Tomorrow's Garden (In Development)

Entry Garden

Agave Trincheras

Welcome Ramada & Exhibit Casita

Irrigation Canal

Nde (Apache) Plants Trail (In Development)

Agave Garden & Roasting Pit

Fiber Trail (In Development)

Takwi c Moho U'im / Desert Grassland

Field Crops

Threshing Ground

Chicken Coop

Granary

Millstone

Moore Medicinal Garden

Youth Garden

Pithouse

Bookworm Path

Wildlife and Ecology in Mission Garden

Canoa

Z's Garden of Native Plants

Diverse Sonoran Desert wild, edible & medicinal plants sustained local dwellers for millennia.  Explore Z's Garden. 

Early Agriculture

From ≈ 2100 BC to present. Irrigation ditches channelized river water to extensive networks of agricultural fields for small cob maize, beans, and squash. Wild progenitors of early domesticates include teosinte corn, cushaw squash, and cotton.  Explore the Early Agriculture Garden. 

Hohokam Garden

From ≈ 500 AD to present. Complex irrigation systems allowed for extensive cultivation of hard kernel popcorn, fleshy squash, tepary and lima beans, cotton, gourds, amaranth, and tobacco.  Explore the Hohokam Garden. 

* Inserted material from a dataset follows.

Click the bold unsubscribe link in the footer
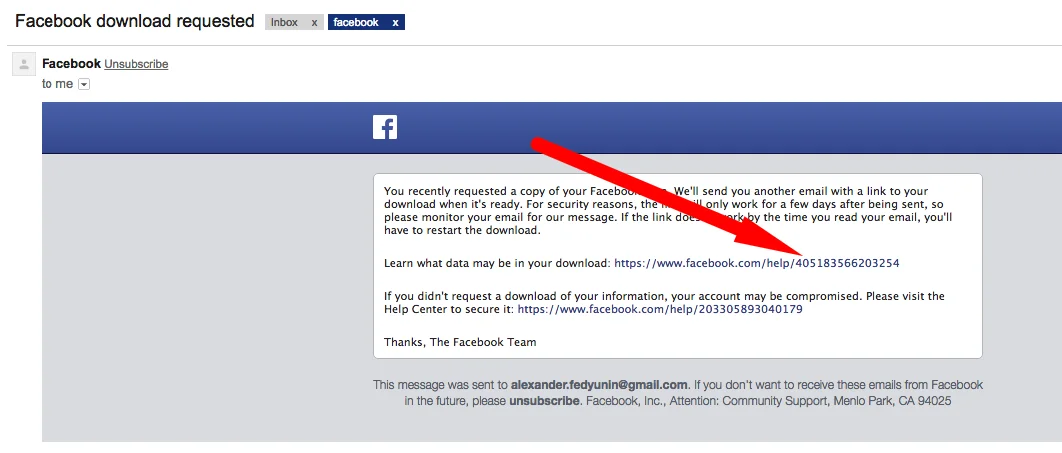This screenshot has height=453, width=1062. point(544,401)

O'odham Garden Before European Contact

From ≈ 1450 AD to present. Field crops include ha:l (squash), huñ (60-Day Corn), baba:wi (tepary beans). Monsoon season: i'hug (Devil's Claw) and wako (gourds), and wild greens such as chuhuggia i:wagi (amaranth) and onk'i:wagi (salty greens).  Explore the O'odham Gardens. 

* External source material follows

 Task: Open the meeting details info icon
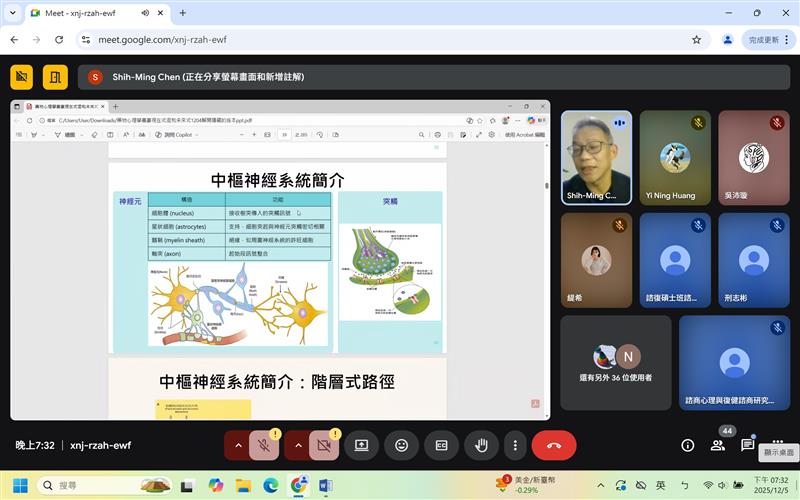(x=688, y=445)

O'odham Garden After European Contact

From 1692 AD to present. Winter crops were introduced by Spanish missionaries, including winter wheat, onions, garlic, leafy greens, and root crops.  Explore the O'odham Gardens. 

Spanish Colonial Orchard & Vegetable Garden

From 1692 AD to present. Fruit trees introduced to this region by the Spanish included quinces, pomegranates, figs, peaches, and grapevines. Other crops introduced by Europeans included winter wheat, barley, peas, fava beans, and culinary herbs.  Explore the Spanish Colonial Orchard & Vegetable Garden. 

Africa in the Americas

You can explore the cultural history of people of African descent and the plants that “took root” here by walking the garden, laid out chronologically north to south, spanning the time from the first African person here in 1539 through to the contemporary African American garden.  Explore the Africa in the Americas Garden. 

Mexican Garden

From ≈ 1821 AD to present. In fields surrounding the Mission Garden site, forage crops like wheat, barley, and corn, in addition to chiles, melons, garbanzos, onions, were grown. Backyard gardens were dense with edible and ornamental plants.  Explore the Mexican Garden. 

Chinese Garden

From ≈ 1870 AD to present. Chinese gardeners were Tucson's first commercial farmers, initially selling from wagons. Home garden varieties include fu qua (bitter melon), dou jiao (long beans), kai lan (Chinese broccoli), and don qua (winter melon).  Explore the Chinese Garden. 

Yoeme Garden

From ≈ 1700 AD to present. Some Yoeme first arrived in this region with Spanish colonists. In the late 19th century, others sought safety from warfare and persecution in northern Mexico. They brought edible and medicinal native Sonoran herbs and other crops.  Explore the Yoeme Garden. 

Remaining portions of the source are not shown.